The title and premise of the Biennial is as promising as it is purportedly progressive. The notion of ‘the real’ has come under question in the United States. Reality is both positioned as a credential and a criticism. In The Whitney’s words, the show seeks to combat “rhetoric around ‘authenticity’ that is used to perpetuate transphobia and restrict body autonomy in the United States.” Sharp writing? Yes. A guiding thread to the show? Not so much. And yet, throughout the show, subjective reality is repositioned as an answer to ‘authenticity’. Unfortunately, the Biennial’s credo is mere truism, and the works on show do little to engage in robust debate. The curatorial framework seems to be urgent, almost an emergency siren; it is one many working artists believe the country needs. So where is that charge in the show?
In the spirit of the exhibition, the following is ChatGPT 3.5’s brief list of Biennial Grievances: “The 2024 Whitney Biennial: Even Better Than the Real Thing boasts a sprawling collection of artworks purportedly addressing contemporary social and cultural dilemmas, yet its grandiose claims of inclusivity and relevance falter upon closer examination. Despite its purported mission to represent diverse perspectives, the exhibition remains marred by glaring gaps in representation and fails to adequately accommodate visitors with disabilities, revealing a blatant disregard for true inclusivity.
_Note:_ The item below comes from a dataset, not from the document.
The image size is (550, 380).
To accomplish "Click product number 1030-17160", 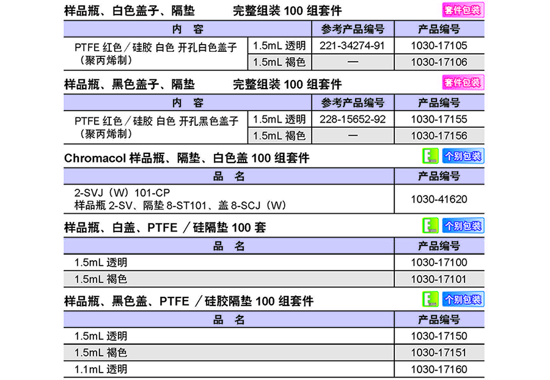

Furthermore, its shallow engagement with critical discourse and thematic exploration renders it little more than a superficial spectacle, devoid of the intellectual rigor necessary for meaningful dialogue and evaluation.” This review is sharp, and culls from the buzziest progressive discourse to make its point. But it lacks a heart; it doesn't have the irrational, dreaming, aspirational, hopeless drive that characterizes the best writing and the best art.
To me, The Whitney Biennial felt like it fell for this pitfall, and did its artists a disservice in the process. There are truly delightful works in the show. Lifelike, a video piece by Dora Budor, investigates the corporate hellscape of Hudson Yards with a roving and trembling iPhone. Jes Fan’s Gut exists at a cool, but feeling intersection of technology and art. Julia Phillips’s Nourisher is a formally and theoretically sophisticated mediation.
But the true showstopper was Carmen Winant’s monumental installation of 2,500 prints of the spectacular, intimate, and banal moments that constitute abortion care in the United States. This prescient piece felt fulfilling of the Biennial’s purpose. The overturning of Roe v. Wade will be a generation-defining milestone, and its impact has already been devastating. Winant brings together a vast collection of small photographic prints of a medical procedure almost always discussed euphemistically or in abstracting language. Her images are drawn from archives and are purposeful, blunt even. Across their connections, a compassionate human portrait emerges. It is a courageous work, and will surely beget difficult conversation and reflection for many visitors. Many American artists are dealing with questions of this urgency and with a similar punch as Winant. So where was their work in the 2024 Whitney Biennial?